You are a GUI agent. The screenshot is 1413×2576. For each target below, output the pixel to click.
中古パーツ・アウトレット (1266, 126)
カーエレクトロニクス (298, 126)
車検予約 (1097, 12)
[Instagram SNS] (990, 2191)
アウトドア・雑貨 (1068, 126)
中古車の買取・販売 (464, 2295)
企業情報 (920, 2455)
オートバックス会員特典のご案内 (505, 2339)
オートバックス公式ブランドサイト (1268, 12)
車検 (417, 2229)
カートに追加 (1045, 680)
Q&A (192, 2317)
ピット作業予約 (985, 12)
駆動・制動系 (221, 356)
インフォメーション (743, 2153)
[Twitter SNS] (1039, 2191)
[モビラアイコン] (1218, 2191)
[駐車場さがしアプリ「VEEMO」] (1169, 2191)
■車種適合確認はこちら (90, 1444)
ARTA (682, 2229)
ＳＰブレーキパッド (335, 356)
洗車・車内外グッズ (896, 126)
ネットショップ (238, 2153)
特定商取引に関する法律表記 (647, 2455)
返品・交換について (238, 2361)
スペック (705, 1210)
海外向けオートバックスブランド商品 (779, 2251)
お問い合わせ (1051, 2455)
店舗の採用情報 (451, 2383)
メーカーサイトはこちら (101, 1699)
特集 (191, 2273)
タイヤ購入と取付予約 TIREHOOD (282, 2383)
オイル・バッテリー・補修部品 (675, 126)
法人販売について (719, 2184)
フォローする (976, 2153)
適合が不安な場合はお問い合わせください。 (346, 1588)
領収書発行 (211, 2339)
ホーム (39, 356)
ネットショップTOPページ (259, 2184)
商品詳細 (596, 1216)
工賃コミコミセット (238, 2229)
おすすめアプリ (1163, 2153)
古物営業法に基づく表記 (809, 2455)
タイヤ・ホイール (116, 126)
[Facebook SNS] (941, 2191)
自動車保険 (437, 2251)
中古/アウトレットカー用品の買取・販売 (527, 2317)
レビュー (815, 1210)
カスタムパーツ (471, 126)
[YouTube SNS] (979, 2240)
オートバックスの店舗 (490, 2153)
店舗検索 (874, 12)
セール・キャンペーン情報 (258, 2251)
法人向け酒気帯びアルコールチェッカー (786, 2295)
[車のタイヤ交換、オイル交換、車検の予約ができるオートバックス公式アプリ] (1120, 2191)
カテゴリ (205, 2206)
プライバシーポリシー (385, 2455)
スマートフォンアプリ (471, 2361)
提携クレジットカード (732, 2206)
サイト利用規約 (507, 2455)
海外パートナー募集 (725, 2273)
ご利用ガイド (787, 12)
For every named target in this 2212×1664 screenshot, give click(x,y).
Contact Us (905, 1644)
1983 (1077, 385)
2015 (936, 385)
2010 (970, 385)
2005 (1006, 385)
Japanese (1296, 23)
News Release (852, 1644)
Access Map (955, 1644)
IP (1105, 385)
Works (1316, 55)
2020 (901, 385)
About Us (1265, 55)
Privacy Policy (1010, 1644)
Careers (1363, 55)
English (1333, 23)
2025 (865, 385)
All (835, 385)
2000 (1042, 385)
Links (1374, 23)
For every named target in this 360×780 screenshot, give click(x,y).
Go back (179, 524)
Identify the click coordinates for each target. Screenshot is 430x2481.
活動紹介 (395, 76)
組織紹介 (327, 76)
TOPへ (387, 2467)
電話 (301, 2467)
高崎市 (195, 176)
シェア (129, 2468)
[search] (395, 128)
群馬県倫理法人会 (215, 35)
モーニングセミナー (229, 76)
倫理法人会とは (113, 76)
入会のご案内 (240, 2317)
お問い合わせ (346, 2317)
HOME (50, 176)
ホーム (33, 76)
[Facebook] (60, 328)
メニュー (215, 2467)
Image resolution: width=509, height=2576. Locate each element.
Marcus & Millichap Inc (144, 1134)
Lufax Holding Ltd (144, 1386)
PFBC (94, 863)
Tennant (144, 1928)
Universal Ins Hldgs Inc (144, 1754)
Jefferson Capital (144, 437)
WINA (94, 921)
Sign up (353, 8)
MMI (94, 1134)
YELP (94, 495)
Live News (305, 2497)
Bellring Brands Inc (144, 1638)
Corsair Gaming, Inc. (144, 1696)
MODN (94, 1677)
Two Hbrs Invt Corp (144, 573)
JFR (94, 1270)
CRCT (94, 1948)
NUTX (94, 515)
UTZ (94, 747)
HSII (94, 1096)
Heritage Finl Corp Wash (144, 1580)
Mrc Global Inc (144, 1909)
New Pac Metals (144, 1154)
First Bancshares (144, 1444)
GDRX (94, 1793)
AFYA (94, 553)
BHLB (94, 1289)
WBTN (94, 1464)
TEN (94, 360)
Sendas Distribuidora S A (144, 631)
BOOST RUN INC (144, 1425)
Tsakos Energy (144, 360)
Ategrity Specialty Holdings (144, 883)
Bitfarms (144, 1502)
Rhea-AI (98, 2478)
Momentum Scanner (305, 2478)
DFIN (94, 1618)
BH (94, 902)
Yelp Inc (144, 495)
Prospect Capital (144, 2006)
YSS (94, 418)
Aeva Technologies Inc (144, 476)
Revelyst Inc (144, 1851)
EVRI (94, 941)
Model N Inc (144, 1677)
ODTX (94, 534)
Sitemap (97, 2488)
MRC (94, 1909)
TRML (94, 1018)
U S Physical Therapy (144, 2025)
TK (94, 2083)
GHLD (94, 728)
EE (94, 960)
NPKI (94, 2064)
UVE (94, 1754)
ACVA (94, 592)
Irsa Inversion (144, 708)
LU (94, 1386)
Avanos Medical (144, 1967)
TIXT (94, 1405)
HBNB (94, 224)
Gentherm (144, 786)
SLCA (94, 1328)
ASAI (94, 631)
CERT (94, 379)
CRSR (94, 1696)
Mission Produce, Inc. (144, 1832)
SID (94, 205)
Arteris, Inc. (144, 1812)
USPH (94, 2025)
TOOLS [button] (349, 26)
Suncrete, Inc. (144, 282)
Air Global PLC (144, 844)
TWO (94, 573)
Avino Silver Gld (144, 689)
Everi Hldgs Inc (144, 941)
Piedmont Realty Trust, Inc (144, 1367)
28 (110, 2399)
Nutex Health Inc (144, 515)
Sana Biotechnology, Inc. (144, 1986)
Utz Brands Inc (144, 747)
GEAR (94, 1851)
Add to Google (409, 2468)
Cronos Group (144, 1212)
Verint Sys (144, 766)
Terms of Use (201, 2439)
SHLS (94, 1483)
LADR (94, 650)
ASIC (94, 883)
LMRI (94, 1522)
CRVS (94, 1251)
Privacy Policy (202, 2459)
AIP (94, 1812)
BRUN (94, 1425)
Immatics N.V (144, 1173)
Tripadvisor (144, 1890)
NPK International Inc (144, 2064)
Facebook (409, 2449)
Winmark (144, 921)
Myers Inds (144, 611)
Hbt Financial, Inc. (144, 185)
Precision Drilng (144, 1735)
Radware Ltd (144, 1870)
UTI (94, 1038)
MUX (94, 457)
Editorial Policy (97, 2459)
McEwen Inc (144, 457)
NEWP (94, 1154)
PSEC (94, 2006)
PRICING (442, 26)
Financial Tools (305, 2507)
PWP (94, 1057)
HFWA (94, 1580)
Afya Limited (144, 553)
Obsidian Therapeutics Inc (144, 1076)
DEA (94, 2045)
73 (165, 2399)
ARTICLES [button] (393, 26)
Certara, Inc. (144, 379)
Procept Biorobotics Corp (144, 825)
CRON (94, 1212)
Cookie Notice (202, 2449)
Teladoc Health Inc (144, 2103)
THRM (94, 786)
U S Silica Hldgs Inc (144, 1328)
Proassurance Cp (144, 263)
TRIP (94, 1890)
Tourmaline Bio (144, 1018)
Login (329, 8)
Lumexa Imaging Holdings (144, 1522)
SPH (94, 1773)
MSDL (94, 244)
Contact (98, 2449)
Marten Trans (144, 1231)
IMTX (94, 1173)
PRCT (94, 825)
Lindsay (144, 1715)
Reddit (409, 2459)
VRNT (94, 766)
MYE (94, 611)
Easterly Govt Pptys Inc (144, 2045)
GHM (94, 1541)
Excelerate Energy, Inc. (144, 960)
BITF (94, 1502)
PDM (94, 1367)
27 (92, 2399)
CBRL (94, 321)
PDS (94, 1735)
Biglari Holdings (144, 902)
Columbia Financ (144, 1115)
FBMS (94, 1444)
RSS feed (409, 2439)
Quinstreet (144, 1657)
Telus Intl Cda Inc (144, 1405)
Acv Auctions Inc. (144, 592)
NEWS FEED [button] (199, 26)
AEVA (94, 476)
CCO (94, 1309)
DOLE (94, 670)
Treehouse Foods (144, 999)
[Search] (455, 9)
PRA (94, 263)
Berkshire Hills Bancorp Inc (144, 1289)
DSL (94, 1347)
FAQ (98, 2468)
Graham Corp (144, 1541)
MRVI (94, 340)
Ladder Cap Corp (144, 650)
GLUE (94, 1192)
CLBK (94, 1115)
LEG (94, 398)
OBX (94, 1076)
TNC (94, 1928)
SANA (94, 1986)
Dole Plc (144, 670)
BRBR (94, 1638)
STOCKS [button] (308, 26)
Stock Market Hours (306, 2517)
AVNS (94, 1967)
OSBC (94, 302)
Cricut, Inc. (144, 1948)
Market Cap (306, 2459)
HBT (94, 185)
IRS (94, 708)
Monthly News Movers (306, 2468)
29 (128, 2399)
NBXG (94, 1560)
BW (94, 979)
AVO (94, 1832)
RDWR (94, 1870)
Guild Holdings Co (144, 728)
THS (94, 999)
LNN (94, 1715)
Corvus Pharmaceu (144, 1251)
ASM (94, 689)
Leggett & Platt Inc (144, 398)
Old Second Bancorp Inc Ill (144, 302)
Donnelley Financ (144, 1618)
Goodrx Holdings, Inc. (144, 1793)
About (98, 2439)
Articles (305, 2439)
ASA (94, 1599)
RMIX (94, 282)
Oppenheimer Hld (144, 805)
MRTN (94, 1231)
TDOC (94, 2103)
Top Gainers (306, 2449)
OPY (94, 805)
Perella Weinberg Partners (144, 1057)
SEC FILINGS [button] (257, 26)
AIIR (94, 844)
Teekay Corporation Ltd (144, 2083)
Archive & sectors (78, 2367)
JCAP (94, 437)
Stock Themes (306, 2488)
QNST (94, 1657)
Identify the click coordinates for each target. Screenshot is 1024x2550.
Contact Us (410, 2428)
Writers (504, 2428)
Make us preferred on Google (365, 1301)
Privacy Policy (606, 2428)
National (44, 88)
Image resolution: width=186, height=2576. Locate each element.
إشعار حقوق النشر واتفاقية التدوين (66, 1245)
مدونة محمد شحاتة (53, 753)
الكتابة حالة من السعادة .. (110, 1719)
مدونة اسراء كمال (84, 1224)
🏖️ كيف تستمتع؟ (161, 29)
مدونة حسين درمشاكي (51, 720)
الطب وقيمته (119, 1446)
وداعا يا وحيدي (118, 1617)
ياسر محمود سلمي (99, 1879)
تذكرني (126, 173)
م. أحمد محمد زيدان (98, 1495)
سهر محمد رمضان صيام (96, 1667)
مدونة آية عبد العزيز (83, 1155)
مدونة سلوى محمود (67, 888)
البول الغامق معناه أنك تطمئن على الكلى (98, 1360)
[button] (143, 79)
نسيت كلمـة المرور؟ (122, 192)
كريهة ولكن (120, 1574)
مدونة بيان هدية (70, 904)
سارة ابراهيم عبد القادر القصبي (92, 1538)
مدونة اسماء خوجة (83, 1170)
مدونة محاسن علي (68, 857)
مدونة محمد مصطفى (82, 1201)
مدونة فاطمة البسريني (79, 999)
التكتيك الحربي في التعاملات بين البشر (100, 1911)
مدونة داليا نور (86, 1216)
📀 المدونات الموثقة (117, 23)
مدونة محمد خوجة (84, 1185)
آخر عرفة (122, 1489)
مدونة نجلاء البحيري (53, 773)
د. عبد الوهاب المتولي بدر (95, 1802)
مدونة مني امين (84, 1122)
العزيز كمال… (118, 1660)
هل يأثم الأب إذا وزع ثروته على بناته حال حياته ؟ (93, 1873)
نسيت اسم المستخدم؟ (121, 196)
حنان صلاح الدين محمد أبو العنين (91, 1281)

*Assignment*.
Starting with the line above that holds "AFYA (94, 553)" and stopping with the line that holds "ODTX (94, 534)", reproduce each line exactly, omitting all other lines.

*Output*.
AFYA (94, 553)
BHLB (94, 1289)
WBTN (94, 1464)
TEN (94, 360)
Sendas Distribuidora S A (144, 631)
BOOST RUN INC (144, 1425)
Tsakos Energy (144, 360)
Ategrity Specialty Holdings (144, 883)
Bitfarms (144, 1502)
Rhea-AI (98, 2478)
Momentum Scanner (305, 2478)
DFIN (94, 1618)
BH (94, 902)
Yelp Inc (144, 495)
Prospect Capital (144, 2006)
YSS (94, 418)
Aeva Technologies Inc (144, 476)
Revelyst Inc (144, 1851)
EVRI (94, 941)
Model N Inc (144, 1677)
ODTX (94, 534)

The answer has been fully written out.